Travel writer’s review

As a travel writer, Dick has stayed in hotels around the world, the worst in the Mediterranean island of Malta where “my shoes stuck to the floor” and “I had to sleep in my clothes.”

“I’m not in the business of reviewing hotels and trashing hotels, but I feel compelled to say that my experience at The Blake was slightly a notch above the hotel in Malta,” Dick said.

In his room, a towel rack was coming unbolted from the wall, and a sink was clogged for a day. A ride on the elevator was not a pleasant experience, he said. At one point, it took 20 minutes to get from the sixth floor to the lobby.

Dick said the staff was nice and did everything they could to fix the problems.

“The kids on the floor told us, ‘We’re understaffed and we’re not prepared,’ ” he said.

California state Sen. Ted Lieu, a delegate from Torrance, tweeted during the convention that he had to be moved to five different rooms before he found a suitable one. Two of them had showers with only scalding-hot water. He got locked out of one room because the lock was broken.

And another room had “a funny smell.” About yet another room, he tweeted: “I’m not even going to mention the cockroaches.”

----------

**CHECK YOUR UNDERSTANDING:**
A - In the hotel review passage, how long did it once take Dick to get from the sixth floor to the lobby?
B - Using the hotel review passage, explain why Ted Lieu was locked out of one of his rooms.
C - Transcribe the hotel review passage from "As a travel" up to and including "to the lobby.".

Saved data entries:
----------

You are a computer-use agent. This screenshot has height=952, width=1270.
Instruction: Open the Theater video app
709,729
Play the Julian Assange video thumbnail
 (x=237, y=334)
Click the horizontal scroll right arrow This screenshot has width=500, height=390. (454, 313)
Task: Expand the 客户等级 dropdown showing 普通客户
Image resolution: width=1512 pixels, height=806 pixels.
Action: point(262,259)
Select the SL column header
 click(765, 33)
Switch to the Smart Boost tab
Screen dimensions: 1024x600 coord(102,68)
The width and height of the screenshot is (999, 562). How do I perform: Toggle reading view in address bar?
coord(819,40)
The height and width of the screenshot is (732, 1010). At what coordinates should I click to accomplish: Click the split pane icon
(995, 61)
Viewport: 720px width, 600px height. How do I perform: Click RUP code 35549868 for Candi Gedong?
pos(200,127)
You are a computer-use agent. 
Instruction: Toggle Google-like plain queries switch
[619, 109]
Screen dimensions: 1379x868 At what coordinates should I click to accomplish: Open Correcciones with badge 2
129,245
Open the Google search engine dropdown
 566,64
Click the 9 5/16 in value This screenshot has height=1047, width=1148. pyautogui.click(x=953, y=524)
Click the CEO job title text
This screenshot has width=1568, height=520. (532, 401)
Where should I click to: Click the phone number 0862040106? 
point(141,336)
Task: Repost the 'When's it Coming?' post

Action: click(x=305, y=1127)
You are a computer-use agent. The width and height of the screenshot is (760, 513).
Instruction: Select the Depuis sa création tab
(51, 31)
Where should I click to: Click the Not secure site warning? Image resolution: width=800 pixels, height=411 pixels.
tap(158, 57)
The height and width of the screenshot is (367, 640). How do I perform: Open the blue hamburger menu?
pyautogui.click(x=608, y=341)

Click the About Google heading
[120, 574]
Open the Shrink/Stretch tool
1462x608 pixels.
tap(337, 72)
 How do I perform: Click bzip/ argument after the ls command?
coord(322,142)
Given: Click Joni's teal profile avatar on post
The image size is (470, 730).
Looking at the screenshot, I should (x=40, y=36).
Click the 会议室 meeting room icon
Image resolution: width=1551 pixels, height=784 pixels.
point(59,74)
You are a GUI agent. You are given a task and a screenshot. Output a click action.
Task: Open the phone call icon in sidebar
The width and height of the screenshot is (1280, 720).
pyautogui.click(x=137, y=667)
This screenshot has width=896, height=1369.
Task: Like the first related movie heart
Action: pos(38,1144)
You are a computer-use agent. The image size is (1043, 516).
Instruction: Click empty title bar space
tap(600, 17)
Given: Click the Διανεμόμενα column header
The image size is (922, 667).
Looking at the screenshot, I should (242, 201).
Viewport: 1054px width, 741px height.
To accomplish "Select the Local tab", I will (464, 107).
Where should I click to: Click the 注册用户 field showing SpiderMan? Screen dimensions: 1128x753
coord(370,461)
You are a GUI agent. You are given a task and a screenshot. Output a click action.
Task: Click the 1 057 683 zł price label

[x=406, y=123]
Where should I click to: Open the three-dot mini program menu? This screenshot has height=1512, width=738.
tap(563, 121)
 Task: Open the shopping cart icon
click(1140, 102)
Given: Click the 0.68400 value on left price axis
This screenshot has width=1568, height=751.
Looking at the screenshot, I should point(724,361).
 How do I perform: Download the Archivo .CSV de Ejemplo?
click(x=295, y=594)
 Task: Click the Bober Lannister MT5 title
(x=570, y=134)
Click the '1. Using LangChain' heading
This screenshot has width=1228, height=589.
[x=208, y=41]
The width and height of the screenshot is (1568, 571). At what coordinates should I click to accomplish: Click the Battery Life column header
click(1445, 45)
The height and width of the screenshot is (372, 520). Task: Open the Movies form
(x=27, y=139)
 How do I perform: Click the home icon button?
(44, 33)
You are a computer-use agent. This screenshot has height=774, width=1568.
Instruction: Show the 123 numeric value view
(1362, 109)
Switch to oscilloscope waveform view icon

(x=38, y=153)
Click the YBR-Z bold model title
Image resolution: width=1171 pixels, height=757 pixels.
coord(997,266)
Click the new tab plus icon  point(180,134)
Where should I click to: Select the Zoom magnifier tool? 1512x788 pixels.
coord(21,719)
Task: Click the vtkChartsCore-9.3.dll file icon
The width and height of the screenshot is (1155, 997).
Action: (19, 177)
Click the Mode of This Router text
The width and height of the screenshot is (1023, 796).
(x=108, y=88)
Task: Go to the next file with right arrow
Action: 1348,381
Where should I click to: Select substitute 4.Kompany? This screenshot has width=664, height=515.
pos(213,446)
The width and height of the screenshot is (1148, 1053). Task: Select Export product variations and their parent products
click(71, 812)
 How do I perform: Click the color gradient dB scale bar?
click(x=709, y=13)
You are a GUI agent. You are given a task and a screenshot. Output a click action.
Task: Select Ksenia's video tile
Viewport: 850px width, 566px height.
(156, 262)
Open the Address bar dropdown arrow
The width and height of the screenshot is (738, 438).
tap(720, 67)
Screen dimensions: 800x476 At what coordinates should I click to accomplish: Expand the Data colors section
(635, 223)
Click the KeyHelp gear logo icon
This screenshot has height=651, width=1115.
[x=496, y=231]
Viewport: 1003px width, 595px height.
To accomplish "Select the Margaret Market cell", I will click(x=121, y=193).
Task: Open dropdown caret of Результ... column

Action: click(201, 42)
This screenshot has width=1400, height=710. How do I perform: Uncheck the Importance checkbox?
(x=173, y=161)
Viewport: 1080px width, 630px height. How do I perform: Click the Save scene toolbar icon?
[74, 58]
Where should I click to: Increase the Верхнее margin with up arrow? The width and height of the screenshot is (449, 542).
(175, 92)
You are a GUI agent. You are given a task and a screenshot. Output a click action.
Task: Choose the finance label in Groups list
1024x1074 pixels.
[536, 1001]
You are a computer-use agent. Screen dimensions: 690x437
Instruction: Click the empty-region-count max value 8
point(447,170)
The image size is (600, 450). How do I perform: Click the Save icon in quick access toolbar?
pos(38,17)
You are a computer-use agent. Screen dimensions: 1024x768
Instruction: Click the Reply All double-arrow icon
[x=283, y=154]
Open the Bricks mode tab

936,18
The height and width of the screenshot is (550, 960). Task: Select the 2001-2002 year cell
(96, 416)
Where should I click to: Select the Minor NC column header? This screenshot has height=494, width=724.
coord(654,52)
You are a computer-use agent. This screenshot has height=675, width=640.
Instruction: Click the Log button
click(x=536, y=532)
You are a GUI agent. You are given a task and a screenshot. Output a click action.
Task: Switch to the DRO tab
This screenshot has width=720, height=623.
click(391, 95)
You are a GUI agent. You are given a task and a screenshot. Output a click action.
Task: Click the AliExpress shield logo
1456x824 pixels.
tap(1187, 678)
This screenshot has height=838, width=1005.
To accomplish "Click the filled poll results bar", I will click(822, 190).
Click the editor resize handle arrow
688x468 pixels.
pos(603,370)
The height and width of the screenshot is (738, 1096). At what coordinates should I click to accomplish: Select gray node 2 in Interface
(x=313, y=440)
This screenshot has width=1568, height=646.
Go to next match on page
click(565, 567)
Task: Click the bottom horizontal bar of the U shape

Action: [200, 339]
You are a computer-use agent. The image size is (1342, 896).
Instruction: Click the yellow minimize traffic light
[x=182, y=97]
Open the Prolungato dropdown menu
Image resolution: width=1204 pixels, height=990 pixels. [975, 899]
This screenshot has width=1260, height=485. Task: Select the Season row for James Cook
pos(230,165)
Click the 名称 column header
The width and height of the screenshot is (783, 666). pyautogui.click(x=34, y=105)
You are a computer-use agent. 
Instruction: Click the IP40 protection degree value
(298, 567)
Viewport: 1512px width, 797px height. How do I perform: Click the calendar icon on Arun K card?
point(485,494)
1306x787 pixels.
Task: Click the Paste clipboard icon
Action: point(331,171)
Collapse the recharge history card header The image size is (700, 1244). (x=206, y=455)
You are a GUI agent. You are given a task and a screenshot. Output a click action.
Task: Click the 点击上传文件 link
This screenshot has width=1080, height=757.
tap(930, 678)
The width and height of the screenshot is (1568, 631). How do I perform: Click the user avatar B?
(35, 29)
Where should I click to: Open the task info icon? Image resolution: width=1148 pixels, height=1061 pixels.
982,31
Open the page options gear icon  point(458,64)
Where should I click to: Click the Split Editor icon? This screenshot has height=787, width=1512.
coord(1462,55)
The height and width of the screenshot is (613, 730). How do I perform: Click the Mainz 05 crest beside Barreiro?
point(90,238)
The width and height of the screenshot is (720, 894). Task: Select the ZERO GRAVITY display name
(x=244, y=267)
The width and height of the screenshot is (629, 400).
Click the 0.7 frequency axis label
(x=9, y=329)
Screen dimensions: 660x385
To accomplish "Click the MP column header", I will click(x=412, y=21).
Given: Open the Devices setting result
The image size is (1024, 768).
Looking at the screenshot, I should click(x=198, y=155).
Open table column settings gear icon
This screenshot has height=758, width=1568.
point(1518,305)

----------

**SOLUTIONS TO THE TASKS:**
A - It took him 20 minutes.

B - Ted Lieu was locked out of one room because its lock was broken.

C -
As a travel writer, Dick has stayed in hotels around the world, the worst in the Mediterranean island of Malta where “my shoes stuck to the floor” and “I had to sleep in my clothes.”

“I’m not in the business of reviewing hotels and trashing hotels, but I feel compelled to say that my experience at The Blake was slightly a notch above the hotel in Malta,” Dick said.

In his room, a towel rack was coming unbolted from the wall, and a sink was clogged for a day. A ride on the elevator was not a pleasant experience, he said. At one point, it took 20 minutes to get from the sixth floor to the lobby.